I traveled to Dillon, Montana, last week with the director of our local land trust. Podunk’s Green Queens had been invited to present a talk we called How Conservation Can Revitalize Rural Economies at the University of Montana Western.
To go on a road trip this time of year, we’d give a talk at a preschool about how to make stuffed animals from bellybutton lint.
But the topic was fun and the audience was lively. Despite the university and awesome Patagonia outlet store, Dillon speaks Podunk. The complicated work of getting all kinds of people together to solve tough issues like finding enough water for fish and irrigators, or working on a logging project in a roadless area seemed to strike a chord with our new friends who face many of the same conflicts our valley does.
But as the night carried on, the questioning got more intense. Eventually, we revealed ourselves for the complete phonies we are.
As the wildlife biologist sipped her cocktail at the Dillon Bar, she looked at us both.

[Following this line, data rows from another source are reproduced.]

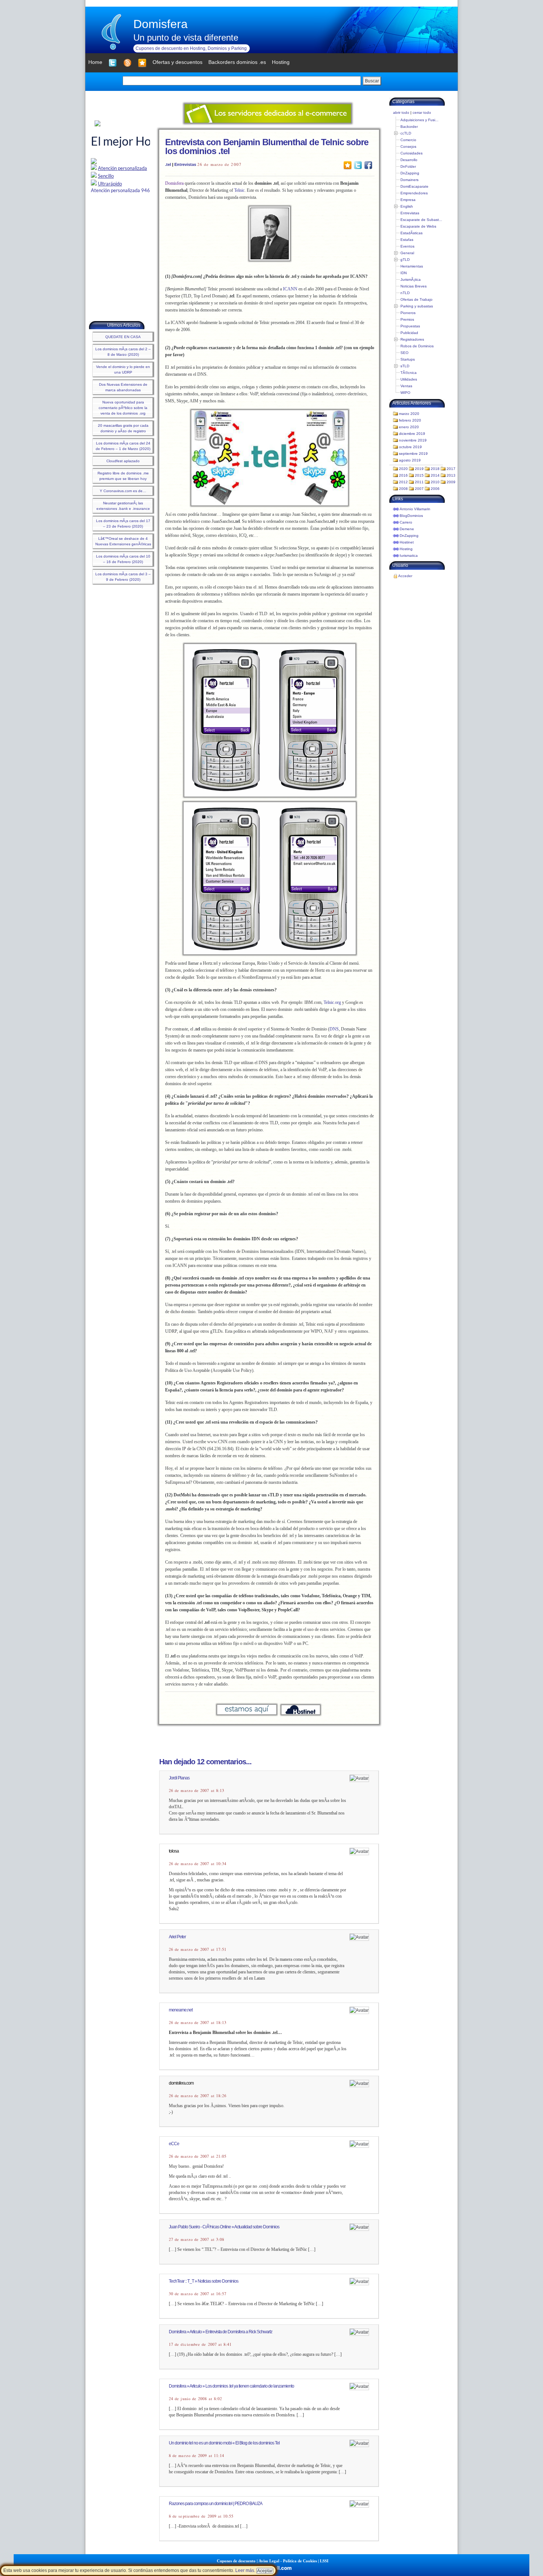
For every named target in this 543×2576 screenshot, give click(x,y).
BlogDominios (411, 516)
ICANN (290, 289)
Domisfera (160, 24)
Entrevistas (185, 164)
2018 (435, 469)
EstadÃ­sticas (411, 233)
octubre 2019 (410, 447)
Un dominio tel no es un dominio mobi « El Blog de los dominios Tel (224, 2443)
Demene (407, 529)
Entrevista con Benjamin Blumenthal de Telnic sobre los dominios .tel (266, 146)
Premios (407, 319)
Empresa (408, 200)
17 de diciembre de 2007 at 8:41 (200, 2344)
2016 (403, 475)
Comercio (408, 140)
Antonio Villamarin (415, 509)
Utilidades (408, 379)
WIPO (405, 393)
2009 (451, 482)
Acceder (405, 576)
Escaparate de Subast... (421, 220)
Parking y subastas (416, 306)
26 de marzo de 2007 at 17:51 (197, 1949)
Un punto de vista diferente (185, 37)
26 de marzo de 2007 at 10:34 (197, 1863)
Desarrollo (408, 160)
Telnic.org (332, 1002)
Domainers (409, 180)
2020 (403, 469)
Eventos (407, 246)
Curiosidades (411, 153)
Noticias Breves (413, 286)
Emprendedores (414, 193)
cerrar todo (422, 112)
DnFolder (408, 166)
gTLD (405, 260)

“Do you use dryer sheets?” she asked. First checking to make sure nobody’s sock had static clung itself to our wardrobe, we both stated that indeed we regularly used the fresh smelling fabric softener.
Wrong answer. We soon found out that the thoughtless use of dryer sheets was the real environmental problem facing ours and the next generation (if they made it that long).
Her war on Bounce sheets reminded me of my senior year in college when I discovered the book, 50 Simple Things You Can do to Save the Earth.
Soon, people were calling me Greena. I recycled, turned off the lights, and let my lawn die. I felt great! But as I got older and started working on environmental issues in my professional life, I realized not very much was simple about saving the earth.
I’d love to go back to the days when paper or plastic represented a moral dilemma.
In the meantime, please tell me if I have a pair of socks hermetically sealed to my sweater.